LA TRADIZIONE DEGLI STUDIA COMUNALI NELLE CITTA’ DI ETA’ MODERNA
a cura di Carla Frova e Stefania Zucchini LEO S. OLSCHKI EDITORE
Uno dei motivi scatenanti del tramonto della società feudale e, nel contempo, della crescita di un primo abbozzo di classe borghese è sicuramente l’avvento dell’istituto comunale intervenuto nel secolo XI°.
Si sposta allora il centro sociale ed economico dalla campagna alla città.
Si spezza l’unità della curtis medievale, nasce l’intermedialità di nuove rappresentanze.

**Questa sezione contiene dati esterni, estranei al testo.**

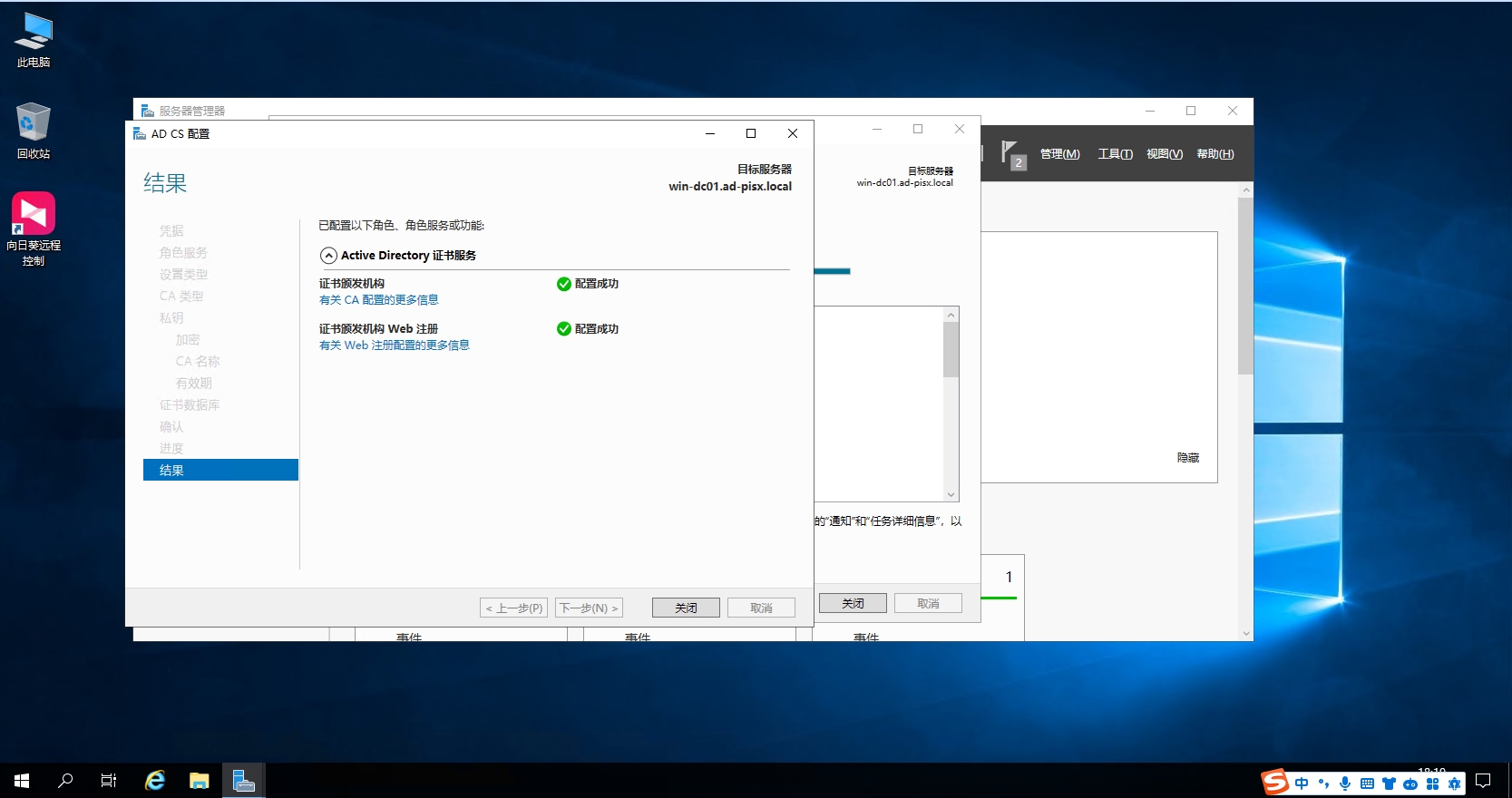The width and height of the screenshot is (1512, 798).
Task: Click Server Manager taskbar icon
Action: click(x=243, y=781)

Il nuovo potere riesce a configurare un nuovo spirito associativo, affrancandosi progressivamente dalle vecchie strutture feudali.
Il Comune si rivelerà presto il fine ed il nuovo ambito pubblico.
Avrà in sè quel germe che si trasformerà, qualche secolo dopo, nell’avvento dello stato moderno europeo.
Rivoluzione chiama rivoluzione. La classe dirigente comunale farà da detonatore ad un’altra grande espressione della nuova società: l’università e gli Studia cittadini analizzati da questo pregevole studio a cura di Carla Frova e Stefania Zucchini e proposti dall’editore Leo Olschki.
Una disamina sulle prime dinamiche delle interazioni e delle ricadute sulla civiltà culturale e comunale.